▶ _STORED RECORDS_:
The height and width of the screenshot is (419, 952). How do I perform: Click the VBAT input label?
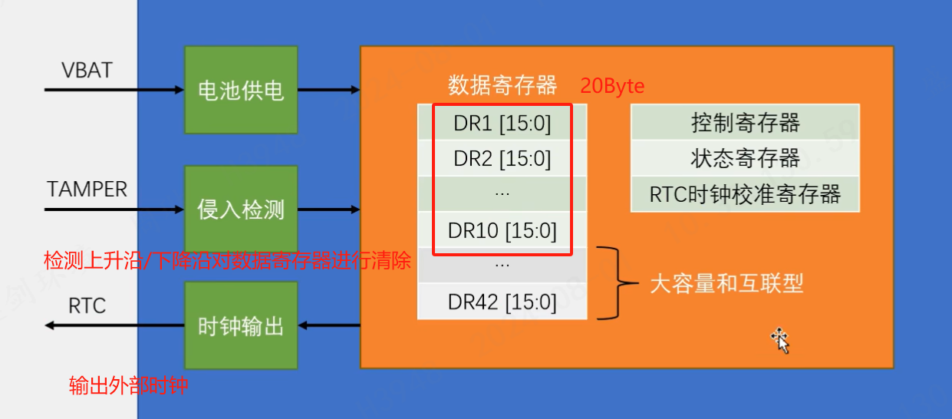(x=87, y=70)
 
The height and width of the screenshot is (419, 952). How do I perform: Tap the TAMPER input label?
(x=87, y=189)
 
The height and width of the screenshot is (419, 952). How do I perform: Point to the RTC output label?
(x=87, y=305)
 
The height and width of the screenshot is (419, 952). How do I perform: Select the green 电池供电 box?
(x=241, y=90)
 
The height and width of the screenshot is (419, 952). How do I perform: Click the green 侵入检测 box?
(x=241, y=209)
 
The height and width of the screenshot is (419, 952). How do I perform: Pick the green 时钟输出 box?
(x=241, y=325)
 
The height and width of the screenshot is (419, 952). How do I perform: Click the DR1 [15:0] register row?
(x=502, y=122)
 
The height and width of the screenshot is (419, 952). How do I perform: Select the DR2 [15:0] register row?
(x=502, y=158)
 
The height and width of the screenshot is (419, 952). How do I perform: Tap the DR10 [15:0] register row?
(x=502, y=230)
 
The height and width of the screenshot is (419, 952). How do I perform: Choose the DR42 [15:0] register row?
(x=502, y=302)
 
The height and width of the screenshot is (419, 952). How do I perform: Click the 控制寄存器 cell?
(x=745, y=122)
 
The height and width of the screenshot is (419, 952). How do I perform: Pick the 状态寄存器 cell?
(x=745, y=158)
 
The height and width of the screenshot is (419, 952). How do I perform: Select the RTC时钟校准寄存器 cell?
(x=745, y=194)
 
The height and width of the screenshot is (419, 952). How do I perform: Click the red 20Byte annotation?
(x=612, y=86)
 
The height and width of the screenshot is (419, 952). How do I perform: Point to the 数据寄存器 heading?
(x=502, y=85)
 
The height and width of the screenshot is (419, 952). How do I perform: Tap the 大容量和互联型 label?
(x=726, y=283)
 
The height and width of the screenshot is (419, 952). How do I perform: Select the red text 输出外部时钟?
(x=128, y=386)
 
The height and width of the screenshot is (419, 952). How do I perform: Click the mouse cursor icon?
(x=781, y=341)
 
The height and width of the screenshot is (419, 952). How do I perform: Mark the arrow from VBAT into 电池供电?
(x=114, y=90)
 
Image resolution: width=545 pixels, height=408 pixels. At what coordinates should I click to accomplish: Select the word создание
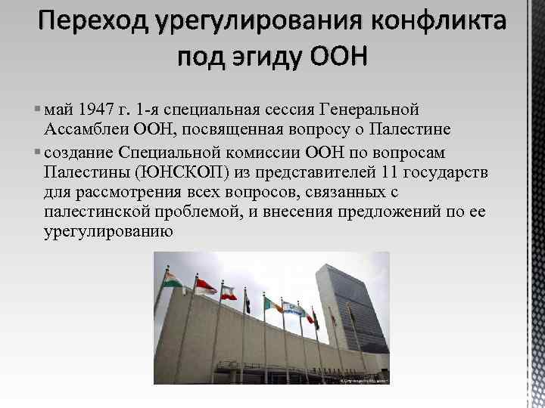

▶ _EXERCISE GOAL_: Rewrite all of the material above, changing every "register row" to "register line" and keeping everything else the same. Leave the pictures out.

▶ _RESPONSE_:
The height and width of the screenshot is (419, 952). How do I perform: Click the VBAT input label?
(x=87, y=70)
 
The height and width of the screenshot is (419, 952). How do I perform: Tap the TAMPER input label?
(x=87, y=189)
 
The height and width of the screenshot is (419, 952). How do I perform: Point to the RTC output label?
(x=87, y=305)
 
The height and width of the screenshot is (419, 952). How do I perform: Select the green 电池供电 box?
(x=241, y=90)
 
The height and width of the screenshot is (419, 952). How do I perform: Click the green 侵入检测 box?
(x=241, y=209)
 
The height and width of the screenshot is (419, 952). How do I perform: Pick the green 时钟输出 box?
(x=241, y=325)
 
The height and width of the screenshot is (419, 952). How do I perform: Click the DR1 [15:0] register line?
(x=502, y=122)
 
The height and width of the screenshot is (419, 952). How do I perform: Select the DR2 [15:0] register line?
(x=502, y=158)
 
The height and width of the screenshot is (419, 952). How do I perform: Tap the DR10 [15:0] register line?
(x=502, y=230)
 
The height and width of the screenshot is (419, 952). How do I perform: Choose the DR42 [15:0] register line?
(x=502, y=302)
 
The height and width of the screenshot is (419, 952). How do I perform: Click the 控制寄存器 cell?
(x=745, y=122)
 
The height and width of the screenshot is (419, 952). How do I perform: Pick the 状态寄存器 cell?
(x=745, y=158)
 
The height and width of the screenshot is (419, 952). How do I perform: Select the RTC时钟校准寄存器 cell?
(x=745, y=194)
 
The height and width of the screenshot is (419, 952). How do I perform: Click the red 20Byte annotation?
(x=612, y=86)
 
The height and width of the screenshot is (419, 952). How do I perform: Point to the 数据寄存器 heading?
(x=502, y=85)
 
The height and width of the screenshot is (419, 952). How do I perform: Tap the 大容量和互联型 label?
(x=726, y=283)
 
The height and width of the screenshot is (419, 952). How do I perform: Select the red text 输出外部时钟?
(x=128, y=386)
 
The height and width of the screenshot is (419, 952). How do I perform: Click the mouse cursor icon?
(x=781, y=341)
 
The height and width of the screenshot is (419, 952). How do I perform: Mark the arrow from VBAT into 电池供电?
(x=114, y=90)
 
Image resolution: width=545 pixels, height=408 pixels. At what coordinates should I click to accomplish: Select the word создание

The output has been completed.